In a recent post, the Oklahoma Hospital Association (OHA) seemed to imply that it finds “troubling” the idea that hospitals should provide patients a good-faith estimate of costs prior to a medical treatment.
OHA noted that Senate Bill 548, authored by state Sen. Julie Daniels (R-Bartlesville) and state Rep. Tammy Townley (R-Ardmore), passed the Oklahoma Senate and has moved to the Oklahoma House of Representatives. In its summary of the bill, OHA explained that SB 548 would “prohibit a hospital from collecting medical debt unless a good faith estimate is agreed to by the consumer prior to care being provided.”
According to the legislation, medical providers would not be able to report the medical debt to collections or sue the patient if a good faith estimate was not provided for routine services or procedures in non-emergency cases.
Sen. Daniels says SB 548 is “designed to make sure that a consumer will not be surprised by a report of medical debt to a credit bureau or surprised to be called by a collection agency because they didn’t know the cost of the service they were to receive.”
At most hospitals and doctors’ offices in Oklahoma, patients don’t receive a good faith estimate for scheduled services or procedures. For those insured, a small war may need to be waged to get their insurance company and the hospital to cough up a price estimate, despite the fact the insurance company and the hospital have already agreed to network rates during prior negotiations.
For many that give up their quest for an estimate and go ahead with their medical service, they later receive piles of bills filled with cryptic coding and high prices. As the healthcare service prices continue to climb—and the stories stack up of patients receiving bills filled with costly errors resulting in inflated prices—the big players in health care have taken more heat from the media and the public.

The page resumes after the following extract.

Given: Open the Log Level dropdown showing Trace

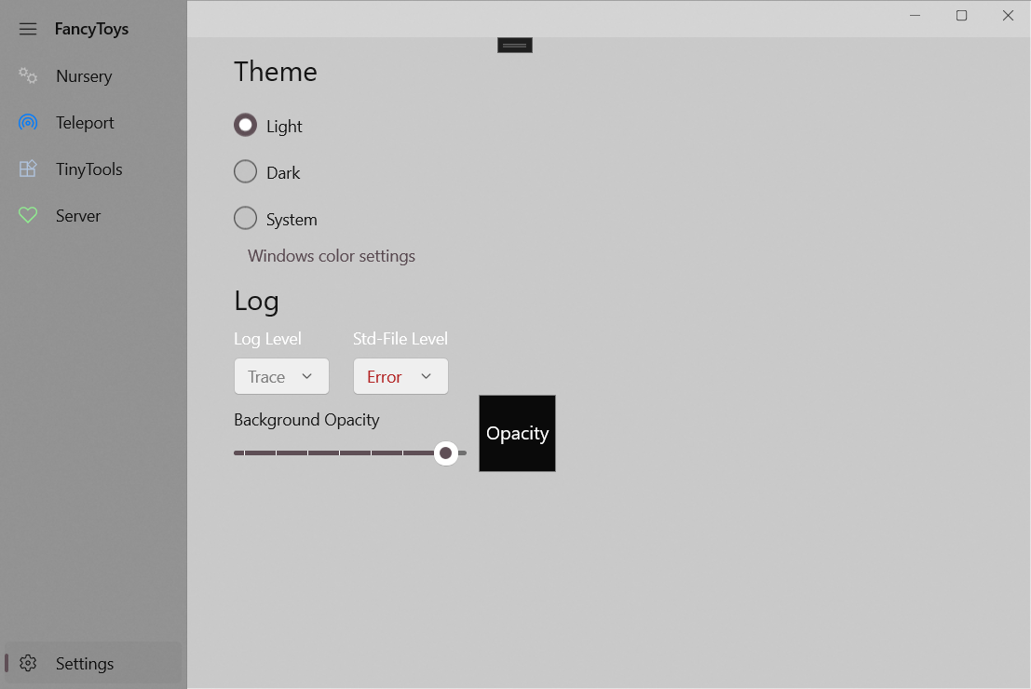Looking at the screenshot, I should [x=281, y=376].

Nonprofit Hospital Lawsuits
In recent years, some member hospitals of the Oklahoma Hospital Association have garnered negative attention for the number of lawsuits they have filed against their patients.
In 2019, Oklahoma Watch reported a total of 22,520 lawsuits were filed against patients from 2016 to 2019; many of those hospitals which filed the most lawsuits were nonprofit hospitals. One OHA member hospital, Integris Baptist Medical Center, a nonprofit hospital located in Oklahoma City with net profits of $63 and $54 million in 2018 and 2017 respectively, sued 1,120 patients during this time.
Last year, Oklahoma Watch reported which hospitals had continued to file suits against patients during the beginning of the coronavirus pandemic.
“At least 1,178 lawsuits were filed since Gov. Kevin Stitt declared a statewide health emergency on April 2 in response to the state’s COVID-19 spread,” Oklahoma Watch reported. “The vast majority of the bills, even those filed in recent weeks, stem from hospital visits that occurred in 2019 or earlier. The majority of post-April 2 lawsuits identified by Oklahoma Watch came from five hospital systems: AllianceHealth’s seven Oklahoma hospitals (841 lawsuits), Saint Francis Health System (158 lawsuits), Integris (80 lawsuits), Hillcrest Health Care System (48), and Norman Regional Health System (47).”
If Senate Bill 548 becomes law, patients would have a better idea of what their medical services will cost, cutting down on the number of surprise phone calls from collection agencies and the number of unexpected court summonses. Patients have the right to know how much they will be obligated to pay before the procedure. As medical prices keep climbing, it’s imperative that patients have the ability to get price information so they may find the best care and the best price.